╭─ INFORMATION SHOWN
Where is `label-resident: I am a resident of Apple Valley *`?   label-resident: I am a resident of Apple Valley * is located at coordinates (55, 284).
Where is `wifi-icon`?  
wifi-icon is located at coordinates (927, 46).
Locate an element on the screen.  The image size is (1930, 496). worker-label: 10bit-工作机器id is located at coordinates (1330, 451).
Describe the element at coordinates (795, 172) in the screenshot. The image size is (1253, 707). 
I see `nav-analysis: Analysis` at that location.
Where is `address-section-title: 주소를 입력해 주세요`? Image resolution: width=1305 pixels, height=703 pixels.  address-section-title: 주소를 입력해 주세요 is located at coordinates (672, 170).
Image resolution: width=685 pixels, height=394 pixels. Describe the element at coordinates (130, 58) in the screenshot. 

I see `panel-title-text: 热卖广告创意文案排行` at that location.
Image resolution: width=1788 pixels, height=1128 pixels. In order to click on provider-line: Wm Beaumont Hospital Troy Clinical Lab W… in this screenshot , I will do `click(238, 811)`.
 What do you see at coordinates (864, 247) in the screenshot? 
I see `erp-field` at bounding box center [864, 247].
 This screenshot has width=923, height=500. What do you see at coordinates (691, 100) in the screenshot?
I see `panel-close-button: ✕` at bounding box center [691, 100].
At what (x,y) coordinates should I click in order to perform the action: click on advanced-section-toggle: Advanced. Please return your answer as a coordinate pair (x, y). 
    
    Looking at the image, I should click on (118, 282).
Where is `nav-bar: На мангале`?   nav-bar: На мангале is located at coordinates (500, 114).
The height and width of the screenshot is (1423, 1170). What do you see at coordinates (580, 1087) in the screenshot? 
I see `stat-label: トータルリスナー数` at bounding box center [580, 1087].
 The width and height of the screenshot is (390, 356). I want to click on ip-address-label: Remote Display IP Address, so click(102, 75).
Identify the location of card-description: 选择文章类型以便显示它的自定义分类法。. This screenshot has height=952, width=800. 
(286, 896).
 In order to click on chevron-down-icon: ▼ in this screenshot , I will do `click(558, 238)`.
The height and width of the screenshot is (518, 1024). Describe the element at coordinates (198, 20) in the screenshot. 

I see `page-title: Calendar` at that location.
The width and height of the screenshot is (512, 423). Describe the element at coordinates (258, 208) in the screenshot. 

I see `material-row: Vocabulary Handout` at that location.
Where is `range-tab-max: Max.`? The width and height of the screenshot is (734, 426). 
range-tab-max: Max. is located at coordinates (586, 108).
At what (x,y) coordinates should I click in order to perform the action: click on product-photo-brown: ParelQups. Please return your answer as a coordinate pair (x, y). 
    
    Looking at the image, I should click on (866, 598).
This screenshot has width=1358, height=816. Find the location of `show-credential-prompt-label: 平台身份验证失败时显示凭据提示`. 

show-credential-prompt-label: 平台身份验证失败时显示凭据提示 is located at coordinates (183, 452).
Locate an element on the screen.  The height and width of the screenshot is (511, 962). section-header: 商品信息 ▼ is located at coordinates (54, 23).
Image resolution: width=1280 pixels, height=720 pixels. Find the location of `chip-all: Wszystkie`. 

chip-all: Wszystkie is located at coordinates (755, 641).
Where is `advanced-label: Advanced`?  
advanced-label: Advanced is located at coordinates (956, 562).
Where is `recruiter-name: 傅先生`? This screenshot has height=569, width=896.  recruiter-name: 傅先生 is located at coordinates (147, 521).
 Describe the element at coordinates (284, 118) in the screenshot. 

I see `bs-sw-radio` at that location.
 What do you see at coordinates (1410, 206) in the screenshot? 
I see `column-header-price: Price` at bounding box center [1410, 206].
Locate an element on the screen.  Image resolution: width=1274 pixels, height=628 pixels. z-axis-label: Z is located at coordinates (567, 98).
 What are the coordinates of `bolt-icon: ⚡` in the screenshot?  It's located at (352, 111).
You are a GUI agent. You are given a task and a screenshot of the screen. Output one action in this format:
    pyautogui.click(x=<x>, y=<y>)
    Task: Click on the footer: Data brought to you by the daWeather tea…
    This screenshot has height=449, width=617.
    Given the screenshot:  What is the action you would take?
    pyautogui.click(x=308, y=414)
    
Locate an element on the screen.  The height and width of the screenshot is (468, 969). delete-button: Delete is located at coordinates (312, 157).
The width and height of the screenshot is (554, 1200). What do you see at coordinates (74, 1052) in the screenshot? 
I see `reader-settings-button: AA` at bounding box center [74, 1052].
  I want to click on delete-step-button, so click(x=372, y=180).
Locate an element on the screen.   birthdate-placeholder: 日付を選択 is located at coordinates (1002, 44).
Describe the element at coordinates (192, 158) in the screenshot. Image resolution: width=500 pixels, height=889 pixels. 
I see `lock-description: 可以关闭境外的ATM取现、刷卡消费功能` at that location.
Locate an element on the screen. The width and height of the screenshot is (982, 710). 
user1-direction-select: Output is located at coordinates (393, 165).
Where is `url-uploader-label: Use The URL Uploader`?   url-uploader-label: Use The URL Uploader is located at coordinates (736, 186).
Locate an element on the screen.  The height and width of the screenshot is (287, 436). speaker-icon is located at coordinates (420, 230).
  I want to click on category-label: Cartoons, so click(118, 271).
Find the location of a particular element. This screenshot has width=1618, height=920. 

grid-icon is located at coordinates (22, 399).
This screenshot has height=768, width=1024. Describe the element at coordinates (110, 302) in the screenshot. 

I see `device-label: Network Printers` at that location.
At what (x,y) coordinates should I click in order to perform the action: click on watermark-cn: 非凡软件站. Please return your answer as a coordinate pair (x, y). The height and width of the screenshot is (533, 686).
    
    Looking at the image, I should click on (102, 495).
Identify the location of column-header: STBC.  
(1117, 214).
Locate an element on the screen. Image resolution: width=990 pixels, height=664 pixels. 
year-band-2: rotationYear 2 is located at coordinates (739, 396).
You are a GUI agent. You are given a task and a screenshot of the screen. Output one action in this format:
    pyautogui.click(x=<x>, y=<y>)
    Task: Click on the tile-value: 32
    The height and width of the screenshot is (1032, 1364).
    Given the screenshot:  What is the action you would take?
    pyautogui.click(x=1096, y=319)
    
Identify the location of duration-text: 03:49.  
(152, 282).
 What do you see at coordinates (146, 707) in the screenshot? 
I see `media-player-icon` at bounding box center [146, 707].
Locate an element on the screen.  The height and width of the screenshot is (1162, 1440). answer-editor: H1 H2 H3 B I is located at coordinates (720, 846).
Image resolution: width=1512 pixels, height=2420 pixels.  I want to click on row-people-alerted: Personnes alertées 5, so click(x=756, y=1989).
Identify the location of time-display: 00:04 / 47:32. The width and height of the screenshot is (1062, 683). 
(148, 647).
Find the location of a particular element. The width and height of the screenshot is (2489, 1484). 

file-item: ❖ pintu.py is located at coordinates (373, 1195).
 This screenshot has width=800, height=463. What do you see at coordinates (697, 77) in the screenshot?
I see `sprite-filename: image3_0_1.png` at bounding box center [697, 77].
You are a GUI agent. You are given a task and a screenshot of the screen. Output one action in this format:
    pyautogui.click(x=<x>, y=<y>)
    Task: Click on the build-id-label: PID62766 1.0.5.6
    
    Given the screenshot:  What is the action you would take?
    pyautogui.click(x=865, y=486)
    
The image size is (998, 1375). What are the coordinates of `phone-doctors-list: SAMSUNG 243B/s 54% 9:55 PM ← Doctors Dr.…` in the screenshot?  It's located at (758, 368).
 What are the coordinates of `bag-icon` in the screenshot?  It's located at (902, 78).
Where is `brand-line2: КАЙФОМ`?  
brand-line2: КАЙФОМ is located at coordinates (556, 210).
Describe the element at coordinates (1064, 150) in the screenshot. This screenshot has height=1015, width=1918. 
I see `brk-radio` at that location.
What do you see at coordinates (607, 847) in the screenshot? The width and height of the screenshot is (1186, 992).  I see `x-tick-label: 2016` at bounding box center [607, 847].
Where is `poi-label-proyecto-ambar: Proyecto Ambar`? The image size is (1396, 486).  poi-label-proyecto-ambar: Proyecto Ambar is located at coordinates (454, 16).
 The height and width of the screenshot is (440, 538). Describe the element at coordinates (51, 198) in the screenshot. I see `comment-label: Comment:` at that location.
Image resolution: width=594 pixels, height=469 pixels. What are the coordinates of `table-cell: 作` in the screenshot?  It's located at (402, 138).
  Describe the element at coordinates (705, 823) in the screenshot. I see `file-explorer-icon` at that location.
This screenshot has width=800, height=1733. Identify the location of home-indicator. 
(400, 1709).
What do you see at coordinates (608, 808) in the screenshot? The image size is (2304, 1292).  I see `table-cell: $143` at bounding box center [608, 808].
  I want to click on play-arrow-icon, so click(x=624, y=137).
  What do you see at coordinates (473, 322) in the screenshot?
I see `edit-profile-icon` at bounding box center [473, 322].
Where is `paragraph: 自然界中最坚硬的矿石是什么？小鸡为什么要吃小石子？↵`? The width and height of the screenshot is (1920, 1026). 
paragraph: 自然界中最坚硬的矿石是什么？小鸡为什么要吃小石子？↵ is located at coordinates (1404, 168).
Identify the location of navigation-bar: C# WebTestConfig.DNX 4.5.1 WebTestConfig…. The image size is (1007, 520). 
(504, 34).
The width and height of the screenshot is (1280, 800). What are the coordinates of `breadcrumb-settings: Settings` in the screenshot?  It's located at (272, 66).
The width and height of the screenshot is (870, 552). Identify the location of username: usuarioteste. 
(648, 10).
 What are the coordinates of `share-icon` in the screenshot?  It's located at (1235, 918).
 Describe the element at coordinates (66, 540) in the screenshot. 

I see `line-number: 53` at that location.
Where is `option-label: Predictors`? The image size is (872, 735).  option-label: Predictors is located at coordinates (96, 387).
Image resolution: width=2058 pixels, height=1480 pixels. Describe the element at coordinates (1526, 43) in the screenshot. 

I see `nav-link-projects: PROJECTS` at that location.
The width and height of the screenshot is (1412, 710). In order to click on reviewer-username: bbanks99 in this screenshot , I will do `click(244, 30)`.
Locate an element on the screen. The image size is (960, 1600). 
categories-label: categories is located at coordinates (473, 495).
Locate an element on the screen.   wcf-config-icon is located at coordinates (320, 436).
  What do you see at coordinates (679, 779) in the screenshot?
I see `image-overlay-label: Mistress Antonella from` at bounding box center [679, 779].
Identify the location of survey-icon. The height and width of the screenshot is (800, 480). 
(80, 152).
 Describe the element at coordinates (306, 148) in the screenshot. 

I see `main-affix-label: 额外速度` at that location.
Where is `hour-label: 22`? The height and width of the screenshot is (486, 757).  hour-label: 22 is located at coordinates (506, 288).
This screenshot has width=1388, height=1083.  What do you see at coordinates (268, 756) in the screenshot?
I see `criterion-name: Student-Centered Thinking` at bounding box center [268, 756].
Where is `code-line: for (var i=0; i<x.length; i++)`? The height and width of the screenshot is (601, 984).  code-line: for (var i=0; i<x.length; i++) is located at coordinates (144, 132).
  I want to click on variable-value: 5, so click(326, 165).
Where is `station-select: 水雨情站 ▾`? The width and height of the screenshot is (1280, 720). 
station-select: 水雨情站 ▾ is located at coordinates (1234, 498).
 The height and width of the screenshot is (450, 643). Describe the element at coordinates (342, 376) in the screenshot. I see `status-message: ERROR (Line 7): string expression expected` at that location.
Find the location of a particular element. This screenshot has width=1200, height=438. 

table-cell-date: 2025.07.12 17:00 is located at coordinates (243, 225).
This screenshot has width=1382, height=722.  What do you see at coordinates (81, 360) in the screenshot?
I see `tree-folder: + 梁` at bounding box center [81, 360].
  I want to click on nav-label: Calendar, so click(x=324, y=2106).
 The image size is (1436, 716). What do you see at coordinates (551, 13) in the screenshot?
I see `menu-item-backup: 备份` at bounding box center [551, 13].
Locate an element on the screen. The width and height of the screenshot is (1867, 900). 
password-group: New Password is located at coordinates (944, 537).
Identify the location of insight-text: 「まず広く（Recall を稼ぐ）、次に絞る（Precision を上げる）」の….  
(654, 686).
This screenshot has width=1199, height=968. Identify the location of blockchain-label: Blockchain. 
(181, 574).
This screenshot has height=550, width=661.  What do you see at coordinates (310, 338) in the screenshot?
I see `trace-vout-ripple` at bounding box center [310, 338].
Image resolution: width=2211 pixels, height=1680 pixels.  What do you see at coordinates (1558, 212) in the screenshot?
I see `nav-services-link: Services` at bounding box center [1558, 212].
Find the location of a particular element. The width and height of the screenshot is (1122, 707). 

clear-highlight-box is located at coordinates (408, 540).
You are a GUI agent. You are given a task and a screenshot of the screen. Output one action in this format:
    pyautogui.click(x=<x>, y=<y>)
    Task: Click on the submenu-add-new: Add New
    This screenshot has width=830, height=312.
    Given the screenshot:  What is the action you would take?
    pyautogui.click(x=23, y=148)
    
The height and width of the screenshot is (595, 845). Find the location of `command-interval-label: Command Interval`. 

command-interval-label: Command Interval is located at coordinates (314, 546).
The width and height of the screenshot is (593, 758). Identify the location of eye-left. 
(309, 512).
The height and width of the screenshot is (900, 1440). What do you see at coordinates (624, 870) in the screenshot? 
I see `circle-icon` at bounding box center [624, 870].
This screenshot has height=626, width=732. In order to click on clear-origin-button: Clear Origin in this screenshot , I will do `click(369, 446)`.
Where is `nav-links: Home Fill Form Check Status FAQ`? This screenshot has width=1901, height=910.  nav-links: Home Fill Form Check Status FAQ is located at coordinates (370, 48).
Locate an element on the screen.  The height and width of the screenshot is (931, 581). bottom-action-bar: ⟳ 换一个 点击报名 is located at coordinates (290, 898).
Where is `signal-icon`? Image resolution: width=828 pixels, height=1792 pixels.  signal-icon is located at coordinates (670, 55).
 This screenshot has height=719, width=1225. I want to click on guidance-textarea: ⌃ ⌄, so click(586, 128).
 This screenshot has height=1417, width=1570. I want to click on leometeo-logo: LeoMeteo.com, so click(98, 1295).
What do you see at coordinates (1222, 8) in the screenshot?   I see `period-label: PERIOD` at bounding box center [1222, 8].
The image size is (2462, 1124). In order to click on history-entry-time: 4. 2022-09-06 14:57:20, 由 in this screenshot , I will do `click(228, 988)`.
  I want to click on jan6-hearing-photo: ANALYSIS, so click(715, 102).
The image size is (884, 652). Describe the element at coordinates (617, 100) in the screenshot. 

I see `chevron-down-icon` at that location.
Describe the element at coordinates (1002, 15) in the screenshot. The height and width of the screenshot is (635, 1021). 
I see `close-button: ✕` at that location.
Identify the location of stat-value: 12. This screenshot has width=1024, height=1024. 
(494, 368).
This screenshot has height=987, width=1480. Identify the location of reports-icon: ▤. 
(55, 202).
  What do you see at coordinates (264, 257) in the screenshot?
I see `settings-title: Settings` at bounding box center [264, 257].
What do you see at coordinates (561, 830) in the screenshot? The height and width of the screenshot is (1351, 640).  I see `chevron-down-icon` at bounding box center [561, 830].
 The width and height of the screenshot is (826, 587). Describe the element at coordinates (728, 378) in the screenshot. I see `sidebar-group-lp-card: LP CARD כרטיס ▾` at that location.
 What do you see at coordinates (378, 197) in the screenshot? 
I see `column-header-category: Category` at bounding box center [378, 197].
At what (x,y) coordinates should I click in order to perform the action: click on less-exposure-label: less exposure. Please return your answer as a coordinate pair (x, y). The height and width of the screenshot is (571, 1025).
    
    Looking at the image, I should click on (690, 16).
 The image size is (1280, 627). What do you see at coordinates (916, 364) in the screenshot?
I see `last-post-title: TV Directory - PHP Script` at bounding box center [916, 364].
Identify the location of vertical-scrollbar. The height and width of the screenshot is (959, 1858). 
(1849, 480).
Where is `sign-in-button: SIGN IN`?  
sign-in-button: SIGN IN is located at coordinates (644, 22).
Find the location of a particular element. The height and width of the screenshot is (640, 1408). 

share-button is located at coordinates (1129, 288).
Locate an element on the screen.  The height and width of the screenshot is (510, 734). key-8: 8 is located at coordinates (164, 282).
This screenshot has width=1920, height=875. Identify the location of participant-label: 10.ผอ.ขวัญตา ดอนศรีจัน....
╰─
EXERCISE DIRECTIONS:
Reproduce the records from the first line through the line containing "coordinates (500, 114).", inclusive, replacing "Describe the element" with "Identify the element" and keeping everything else unchanged.

FINISHED EXERCISE:
Where is `label-resident: I am a resident of Apple Valley *`?   label-resident: I am a resident of Apple Valley * is located at coordinates (55, 284).
Where is `wifi-icon`?  
wifi-icon is located at coordinates (927, 46).
Locate an element on the screen.  The image size is (1930, 496). worker-label: 10bit-工作机器id is located at coordinates (1330, 451).
Identify the element at coordinates (795, 172) in the screenshot. The image size is (1253, 707). 
I see `nav-analysis: Analysis` at that location.
Where is `address-section-title: 주소를 입력해 주세요`? Image resolution: width=1305 pixels, height=703 pixels.  address-section-title: 주소를 입력해 주세요 is located at coordinates (672, 170).
Image resolution: width=685 pixels, height=394 pixels. Identify the element at coordinates (130, 58) in the screenshot. 

I see `panel-title-text: 热卖广告创意文案排行` at that location.
Image resolution: width=1788 pixels, height=1128 pixels. In order to click on provider-line: Wm Beaumont Hospital Troy Clinical Lab W… in this screenshot , I will do `click(238, 811)`.
 What do you see at coordinates (864, 247) in the screenshot? 
I see `erp-field` at bounding box center [864, 247].
 This screenshot has width=923, height=500. What do you see at coordinates (691, 100) in the screenshot?
I see `panel-close-button: ✕` at bounding box center [691, 100].
At what (x,y) coordinates should I click in order to perform the action: click on advanced-section-toggle: Advanced. Please return your answer as a coordinate pair (x, y). 
    
    Looking at the image, I should click on (118, 282).
Where is `nav-bar: На мангале`?   nav-bar: На мангале is located at coordinates (500, 114).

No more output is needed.